Processes at interfaces are ubiquitous in nature. They occur in respiration or photosynthesis reactions, for example, and one of the elementary steps in these mechanisms often involves the transfer of charged species across the interface. As a result, any experimental studies attached to the investigation of these transfer reactions entail the development of a surface sensitive technique. For charged species transfer reactions, the methodology of choice has long been derived from standard electrochemistry, since the transfer of a charged particle across an interface gives rise to a current which is amenable to detection by conventional electrochemical techniques [1]. The field of liquid-liquid electrochemistry has greatly benefited from these general ideas [2-4]. A major drawback of this approach, though, is that the distinction between the different transferring species is not an easy matter. This is an important problem in many aspects relevant to biological processes, as the transfer of an electron across the interface is often coupled to the simultaneous transfer of an ion. More selective techniques have been devised, and the most successful rely on spectroscopy principles. Indeed, the signature of a transferring species may be obtained from its absorption or emission spectrum and therefore UV-visible absorption and fluorescence spectroscopy have been employed extensively [5-10]. The use of other techniques like resonance Raman spectroscopy has also been reported [11, 12]. Nevertheless, linear optical techniques have no intrinsic surface specificity and therefore require an optimized optical configuration to gain surface specificity.
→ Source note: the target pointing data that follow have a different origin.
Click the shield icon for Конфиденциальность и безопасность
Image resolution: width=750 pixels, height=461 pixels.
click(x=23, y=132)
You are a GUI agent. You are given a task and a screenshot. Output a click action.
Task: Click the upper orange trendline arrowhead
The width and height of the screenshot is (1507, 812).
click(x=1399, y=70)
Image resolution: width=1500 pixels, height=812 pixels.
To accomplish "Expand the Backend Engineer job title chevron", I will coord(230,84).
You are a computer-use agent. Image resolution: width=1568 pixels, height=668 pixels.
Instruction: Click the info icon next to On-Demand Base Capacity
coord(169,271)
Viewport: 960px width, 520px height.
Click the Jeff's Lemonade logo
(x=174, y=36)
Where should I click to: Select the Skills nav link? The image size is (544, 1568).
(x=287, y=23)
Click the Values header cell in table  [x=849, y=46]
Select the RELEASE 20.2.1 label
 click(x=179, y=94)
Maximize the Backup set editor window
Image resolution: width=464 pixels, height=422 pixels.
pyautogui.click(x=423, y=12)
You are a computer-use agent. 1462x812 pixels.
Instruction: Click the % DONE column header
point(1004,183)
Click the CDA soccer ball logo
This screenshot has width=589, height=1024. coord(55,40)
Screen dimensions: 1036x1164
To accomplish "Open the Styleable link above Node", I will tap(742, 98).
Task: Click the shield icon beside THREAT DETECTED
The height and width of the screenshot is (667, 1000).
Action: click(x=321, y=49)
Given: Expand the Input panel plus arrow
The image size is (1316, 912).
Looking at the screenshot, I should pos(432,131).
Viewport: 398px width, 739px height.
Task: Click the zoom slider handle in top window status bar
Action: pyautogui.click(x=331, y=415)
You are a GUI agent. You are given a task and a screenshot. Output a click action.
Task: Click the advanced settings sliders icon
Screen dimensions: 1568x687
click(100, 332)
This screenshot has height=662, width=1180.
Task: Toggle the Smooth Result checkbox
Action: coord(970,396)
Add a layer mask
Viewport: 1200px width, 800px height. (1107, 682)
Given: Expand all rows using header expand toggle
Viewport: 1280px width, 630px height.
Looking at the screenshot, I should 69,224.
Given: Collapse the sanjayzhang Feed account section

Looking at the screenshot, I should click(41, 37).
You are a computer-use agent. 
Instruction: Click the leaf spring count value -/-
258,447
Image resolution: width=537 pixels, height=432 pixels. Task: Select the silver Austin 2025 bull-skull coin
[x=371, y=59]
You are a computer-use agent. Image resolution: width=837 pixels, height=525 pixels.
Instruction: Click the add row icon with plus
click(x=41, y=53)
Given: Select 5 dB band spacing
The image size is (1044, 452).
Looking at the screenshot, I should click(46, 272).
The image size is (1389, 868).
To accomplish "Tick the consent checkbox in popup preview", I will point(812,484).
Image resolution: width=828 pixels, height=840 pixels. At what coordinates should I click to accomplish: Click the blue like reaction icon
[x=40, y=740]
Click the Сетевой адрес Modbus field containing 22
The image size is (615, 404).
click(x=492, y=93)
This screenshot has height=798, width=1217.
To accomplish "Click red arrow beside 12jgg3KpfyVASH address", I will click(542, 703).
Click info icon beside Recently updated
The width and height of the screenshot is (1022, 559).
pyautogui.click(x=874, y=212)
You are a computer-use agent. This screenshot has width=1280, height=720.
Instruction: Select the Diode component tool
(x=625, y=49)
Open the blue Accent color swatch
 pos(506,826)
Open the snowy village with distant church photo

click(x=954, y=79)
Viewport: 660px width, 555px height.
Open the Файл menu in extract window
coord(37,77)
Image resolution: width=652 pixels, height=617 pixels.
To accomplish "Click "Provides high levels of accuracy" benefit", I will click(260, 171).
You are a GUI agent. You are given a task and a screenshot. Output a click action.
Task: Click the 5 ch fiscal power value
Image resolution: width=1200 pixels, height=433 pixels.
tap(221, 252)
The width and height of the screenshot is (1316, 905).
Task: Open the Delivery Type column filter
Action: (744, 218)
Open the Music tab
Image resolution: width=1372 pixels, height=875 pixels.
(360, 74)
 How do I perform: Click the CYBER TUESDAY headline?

The geometry of choice in this case is the total internal reflection (TIR) geometry whereby the light impinges onto the interface from the medium of highest refractive index n1, usually the organic phase, with an angle of incidence larger than the critical angle given by arcsin(n2/n1). The electromagnetic wave present in the low-index phase (index n2) is thus an evanescent wave for which the penetration depth is only of the order of 100 nm. This depth is only a fraction of the diffusion layer in mass transport limited processes but is still far greater than the Debye screening length and

therefore precludes any studies addressing the problem of adsorption or double layer effects at interfaces. This is clearly a major limitation, circumvented only on rare occasions [13, 14] This problem has led to the development of nonlinear optical techniques that do have a much more reduced probing depth at the interface owing to symmetry rules. The simplest nonlinear techniques are the three wave mixing techniques, namely sum frequency and difference frequency generation (respectively SFG and DFG) whereby two fundamental photons of frequency ω1 and ω2 are converted into one photon at the frequency ω1+ω2 in SFG or ω1−ω2 in DFG [15]. In the simple case where a single fundamental frequency is used, two photons at the frequency ω are converted into one photon at the frequency 2ω. The technique is called second harmonic generation (SHG) and is probably the one that is the most widely used because of the simplicity of the experimental arrangement. Although originally applied in surface science to study molecular adsorption on clean surfaces under high-vacuum conditions, the field has rapidly expanded to other domains [16, 17]. The first study of liquid-liquid interfaces has been reported by S.G. Grubb et al. in 1988 for the orientation of compounds at the watercarbon tetrachloride interface [18]. Subsequently, the structure and the dynamics of liquid interfaces have been the focus of interest and the problem of charge transfer reactions across the polarized liquid-liquid interfaces has only been addressed recently [19, 20].